PROVIDED DATA section start
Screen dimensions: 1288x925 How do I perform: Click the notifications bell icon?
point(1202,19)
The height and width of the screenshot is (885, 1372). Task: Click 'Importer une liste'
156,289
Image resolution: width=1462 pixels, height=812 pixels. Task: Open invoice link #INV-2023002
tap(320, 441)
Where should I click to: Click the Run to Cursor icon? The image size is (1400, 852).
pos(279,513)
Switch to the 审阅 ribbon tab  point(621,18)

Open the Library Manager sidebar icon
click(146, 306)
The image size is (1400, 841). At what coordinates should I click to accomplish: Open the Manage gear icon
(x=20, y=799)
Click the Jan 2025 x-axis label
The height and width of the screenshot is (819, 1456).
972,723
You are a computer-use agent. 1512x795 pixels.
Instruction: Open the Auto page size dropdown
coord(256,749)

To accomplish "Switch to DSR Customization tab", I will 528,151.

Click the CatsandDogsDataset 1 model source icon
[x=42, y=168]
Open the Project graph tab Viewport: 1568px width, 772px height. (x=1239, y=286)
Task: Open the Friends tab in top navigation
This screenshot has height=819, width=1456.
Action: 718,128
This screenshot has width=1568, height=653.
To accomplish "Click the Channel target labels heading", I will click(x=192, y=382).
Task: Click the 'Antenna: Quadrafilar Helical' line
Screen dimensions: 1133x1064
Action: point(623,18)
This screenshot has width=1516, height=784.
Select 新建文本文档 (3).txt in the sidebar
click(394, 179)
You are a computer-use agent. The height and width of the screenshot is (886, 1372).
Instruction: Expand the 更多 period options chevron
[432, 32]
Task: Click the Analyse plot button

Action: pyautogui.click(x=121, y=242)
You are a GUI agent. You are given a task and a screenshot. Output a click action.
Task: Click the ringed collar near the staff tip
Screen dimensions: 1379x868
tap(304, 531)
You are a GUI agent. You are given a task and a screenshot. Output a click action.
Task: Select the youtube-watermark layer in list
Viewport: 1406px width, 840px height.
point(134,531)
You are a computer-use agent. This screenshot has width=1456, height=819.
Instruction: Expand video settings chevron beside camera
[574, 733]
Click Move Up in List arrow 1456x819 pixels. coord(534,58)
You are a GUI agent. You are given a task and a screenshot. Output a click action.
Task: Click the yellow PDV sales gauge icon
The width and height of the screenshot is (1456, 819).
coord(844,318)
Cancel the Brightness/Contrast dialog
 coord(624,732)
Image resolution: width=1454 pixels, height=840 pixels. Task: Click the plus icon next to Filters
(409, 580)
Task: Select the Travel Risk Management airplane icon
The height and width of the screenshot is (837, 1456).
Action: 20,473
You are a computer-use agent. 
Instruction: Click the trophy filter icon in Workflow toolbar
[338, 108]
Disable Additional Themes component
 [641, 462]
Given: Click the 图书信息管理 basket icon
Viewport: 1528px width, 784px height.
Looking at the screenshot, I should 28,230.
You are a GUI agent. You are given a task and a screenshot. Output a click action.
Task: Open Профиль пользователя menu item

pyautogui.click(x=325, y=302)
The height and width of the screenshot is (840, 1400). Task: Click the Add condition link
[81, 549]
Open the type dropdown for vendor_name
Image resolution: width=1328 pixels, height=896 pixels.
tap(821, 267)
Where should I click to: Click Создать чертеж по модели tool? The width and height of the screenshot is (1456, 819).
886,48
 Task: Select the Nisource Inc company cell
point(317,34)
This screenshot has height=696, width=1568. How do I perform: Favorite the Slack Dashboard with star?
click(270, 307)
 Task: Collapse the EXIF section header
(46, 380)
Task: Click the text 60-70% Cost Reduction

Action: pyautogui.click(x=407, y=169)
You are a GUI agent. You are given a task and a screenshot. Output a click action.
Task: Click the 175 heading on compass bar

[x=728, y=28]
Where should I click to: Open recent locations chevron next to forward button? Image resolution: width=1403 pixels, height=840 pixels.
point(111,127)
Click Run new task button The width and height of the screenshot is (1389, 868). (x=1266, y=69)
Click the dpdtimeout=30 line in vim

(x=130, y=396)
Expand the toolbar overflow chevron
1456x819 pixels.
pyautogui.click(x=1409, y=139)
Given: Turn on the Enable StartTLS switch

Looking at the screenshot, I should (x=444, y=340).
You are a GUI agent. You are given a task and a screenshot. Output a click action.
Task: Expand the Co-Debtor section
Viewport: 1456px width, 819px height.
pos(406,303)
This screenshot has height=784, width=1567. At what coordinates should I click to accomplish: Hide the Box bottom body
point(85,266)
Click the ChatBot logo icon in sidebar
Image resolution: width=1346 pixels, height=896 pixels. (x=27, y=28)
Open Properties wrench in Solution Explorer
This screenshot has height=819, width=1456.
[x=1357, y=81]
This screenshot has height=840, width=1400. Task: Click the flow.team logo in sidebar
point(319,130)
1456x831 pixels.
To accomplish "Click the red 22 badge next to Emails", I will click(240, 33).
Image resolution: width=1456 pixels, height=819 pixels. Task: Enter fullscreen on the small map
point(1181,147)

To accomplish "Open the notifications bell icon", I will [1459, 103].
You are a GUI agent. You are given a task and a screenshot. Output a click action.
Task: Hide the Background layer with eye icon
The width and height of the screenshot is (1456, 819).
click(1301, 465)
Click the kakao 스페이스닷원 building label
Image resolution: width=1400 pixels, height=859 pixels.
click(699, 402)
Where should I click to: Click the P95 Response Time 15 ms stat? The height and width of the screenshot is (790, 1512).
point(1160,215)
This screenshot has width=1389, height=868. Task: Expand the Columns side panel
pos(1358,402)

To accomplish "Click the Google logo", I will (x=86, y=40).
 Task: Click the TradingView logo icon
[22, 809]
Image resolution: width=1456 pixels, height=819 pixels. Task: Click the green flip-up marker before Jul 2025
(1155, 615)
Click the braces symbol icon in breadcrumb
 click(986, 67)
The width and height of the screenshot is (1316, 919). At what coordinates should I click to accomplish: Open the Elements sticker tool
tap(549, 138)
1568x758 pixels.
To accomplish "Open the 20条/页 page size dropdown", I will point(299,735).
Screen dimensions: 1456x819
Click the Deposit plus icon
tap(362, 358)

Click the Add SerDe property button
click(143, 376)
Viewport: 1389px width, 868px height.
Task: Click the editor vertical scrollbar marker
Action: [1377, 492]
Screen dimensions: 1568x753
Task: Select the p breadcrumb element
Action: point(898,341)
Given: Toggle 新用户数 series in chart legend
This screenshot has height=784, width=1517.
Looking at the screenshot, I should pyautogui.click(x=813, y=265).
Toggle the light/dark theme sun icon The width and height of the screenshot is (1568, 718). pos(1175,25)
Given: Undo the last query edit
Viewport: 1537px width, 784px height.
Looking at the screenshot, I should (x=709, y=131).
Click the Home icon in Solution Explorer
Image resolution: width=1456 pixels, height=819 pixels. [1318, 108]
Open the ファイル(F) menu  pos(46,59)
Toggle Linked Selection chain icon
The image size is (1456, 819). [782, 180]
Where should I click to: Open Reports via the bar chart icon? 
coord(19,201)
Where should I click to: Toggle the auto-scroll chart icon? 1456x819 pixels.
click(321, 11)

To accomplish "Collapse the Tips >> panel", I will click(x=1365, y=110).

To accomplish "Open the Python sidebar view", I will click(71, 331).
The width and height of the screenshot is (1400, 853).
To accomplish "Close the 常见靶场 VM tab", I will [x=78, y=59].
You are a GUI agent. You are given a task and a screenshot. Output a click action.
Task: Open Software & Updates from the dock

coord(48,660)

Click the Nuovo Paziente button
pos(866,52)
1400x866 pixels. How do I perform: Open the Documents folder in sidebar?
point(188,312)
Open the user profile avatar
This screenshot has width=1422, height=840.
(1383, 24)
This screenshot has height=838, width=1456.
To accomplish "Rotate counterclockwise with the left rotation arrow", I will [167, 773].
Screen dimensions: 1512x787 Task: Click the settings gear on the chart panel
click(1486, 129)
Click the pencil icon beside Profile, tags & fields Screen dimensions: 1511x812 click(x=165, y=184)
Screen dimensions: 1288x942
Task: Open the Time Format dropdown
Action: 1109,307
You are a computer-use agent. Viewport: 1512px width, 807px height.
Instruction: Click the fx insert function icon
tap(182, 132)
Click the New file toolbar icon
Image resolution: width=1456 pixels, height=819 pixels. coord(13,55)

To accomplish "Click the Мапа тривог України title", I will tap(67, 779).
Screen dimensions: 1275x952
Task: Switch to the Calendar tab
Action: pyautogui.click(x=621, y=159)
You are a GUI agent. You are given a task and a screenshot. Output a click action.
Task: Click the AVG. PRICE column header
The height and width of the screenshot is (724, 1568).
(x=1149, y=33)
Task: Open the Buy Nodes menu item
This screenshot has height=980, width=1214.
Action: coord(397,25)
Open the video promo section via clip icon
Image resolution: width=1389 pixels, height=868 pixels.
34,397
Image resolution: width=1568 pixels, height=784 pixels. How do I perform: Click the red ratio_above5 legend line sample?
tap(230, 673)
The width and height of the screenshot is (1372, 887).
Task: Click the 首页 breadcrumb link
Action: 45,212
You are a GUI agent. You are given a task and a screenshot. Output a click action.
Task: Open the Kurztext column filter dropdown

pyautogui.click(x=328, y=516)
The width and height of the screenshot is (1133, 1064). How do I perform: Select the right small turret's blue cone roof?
PROVIDED DATA section end
▶ INSTRUCTIONS TO FOLLOW: Filter the records above for "arrow" and copy every matching line.

▶ PROBLEM SOLUTION:
Click Move Up in List arrow 1456x819 pixels. coord(534,58)
To accomplish "Rotate counterclockwise with the left rotation arrow", I will [167, 773].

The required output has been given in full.